Written by Kazi Zihan Hossain

Artificial intelligence (AI) is reshaping different domains, including materials science and polymer chemistry. However, new polymer development is being obstructed due to a lack of well-developed open-source data. Additional efforts are often required to represent the existing experimental data with available models properly. To overcome the issue, Nathaniel Park and colleagues from IBM research have developed and presented a domain-specific language, Chemical Markdown Language (CMDL), specifically for polymers. CMDL allows researchers to use simple syntax to document complex polymeric structures and experimental results through the IBM Materials Notebook. They demonstrated the capability of CMDL by creating new polymers and catalysts through generative AI and validating them through experimentation. The research team is also improving the CMDL to integrate more features to allow seamless integration of AI in materials development.

Symposium SB11: Bio-based and Biomimetic Polymers in Soft Robotics

John A Rogers, Northwestern University

Flexible Electronic Skin for Sensing and Haptic Actuation

Written by Kazi Zihan Hossain

John Rogers and his group from Northwestern University have been pioneering flexible electronics that can be attached to human skin for various medical purposes. Traditional rigid electronics can be made flexible through geometrical manipulation such as thinning, incorporating wavy structures, or materials innovation. Instead of limiting the technology’s development to sensing body activity, these epidermal electronics also possess therapeutic potential. Skin-like wireless electronics have been used to monitor the vital health signs of babies in developing countries where adequate resources were not available. Soft electronics attached to the throat can be used to monitor the swallowing and vocal activity of stroke patients instead of bulky and cumbersome wired instruments, which is crucial for personalized rehabilitation. Haptic feedback integrated into wearables can assist prosthetic control and sensory substitution for people with nerve problems. The latest efforts have been made to attach flexible electronics to different positions of the human body and expand the haptic feedback to incorporate thermal feedback and multimodal systems to contribute to better healthcare systems.

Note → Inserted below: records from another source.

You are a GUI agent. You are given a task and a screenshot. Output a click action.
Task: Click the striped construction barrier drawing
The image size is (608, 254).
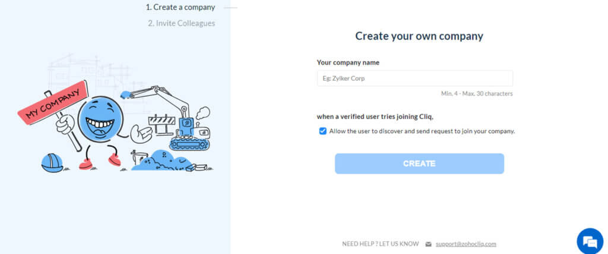161,124
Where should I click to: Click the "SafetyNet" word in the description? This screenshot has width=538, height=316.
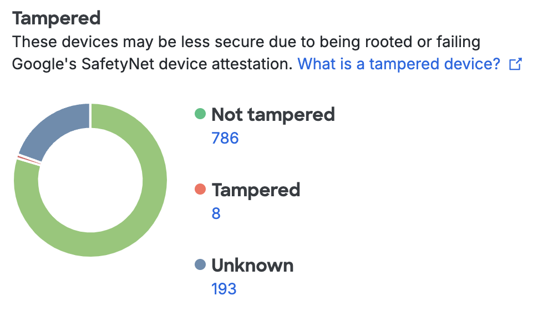(x=124, y=64)
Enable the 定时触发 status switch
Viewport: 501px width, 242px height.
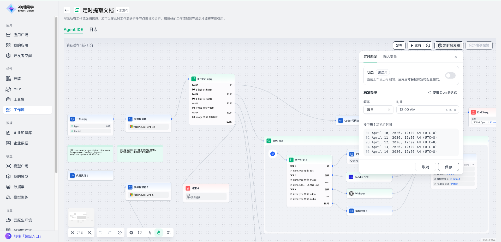click(450, 75)
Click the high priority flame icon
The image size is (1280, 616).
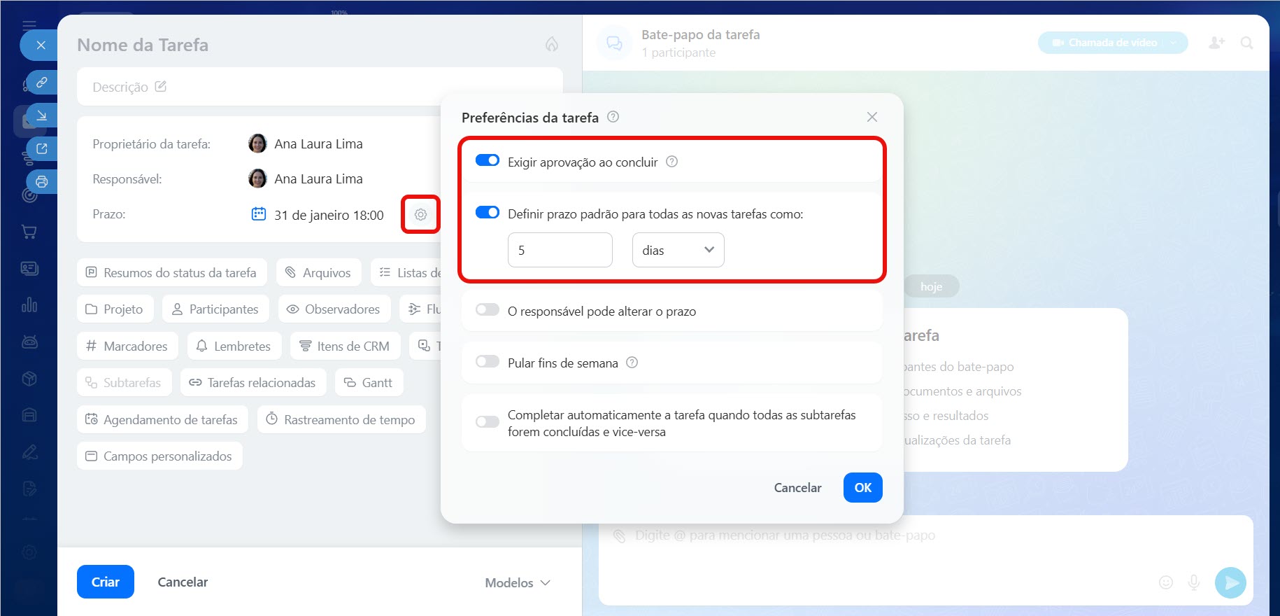(552, 45)
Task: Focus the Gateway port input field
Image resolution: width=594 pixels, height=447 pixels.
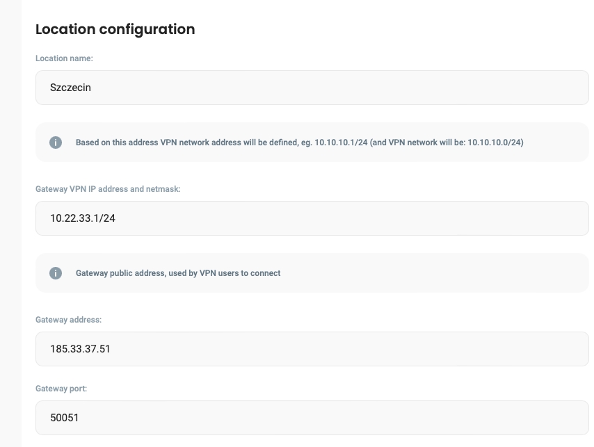Action: (x=312, y=417)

Symposium MT03: Machine Learning Methods, Data and Automation for Sustainable Electronics

Victor Fung, Georgia Institute of Technology

Physics-Informed Pre-training of Graph Neural Networks for Materials Property Predictions

Written by Kazi Zihan Hossain

Materials scientists have used machine learning models and artificial intelligence (AI) to predict the properties of different materials. Traditional approaches require individual models and re-training for every different system to predict different properties. A model trained to predict a specific property can not be used to predict another property of the materials. To overcome this issue and develop a single model that can be used to predict different properties of materials, Victor Fung from the Georgia Institute of Technology has presented a Graph Neural Network (GNN) approach. In this technique, the composition and structure of a material can be encoded into a graph so that the properties of the materials can be related to the structure. Traditionally, GNN approaches work well when enough data is available to train the model, which may not be feasible from a material science perspective. Therefore, Fung and colleagues used the transfer learning technique to pre-train the model from a large dataset and then used the model to tune the properties of the materials. Different models, such as Crystal Graph Convolutional Neural Networks (CGCNN) and TorchMD-Net, were used to predict the properties of the materials, where the latter performed well under denoising scenarios.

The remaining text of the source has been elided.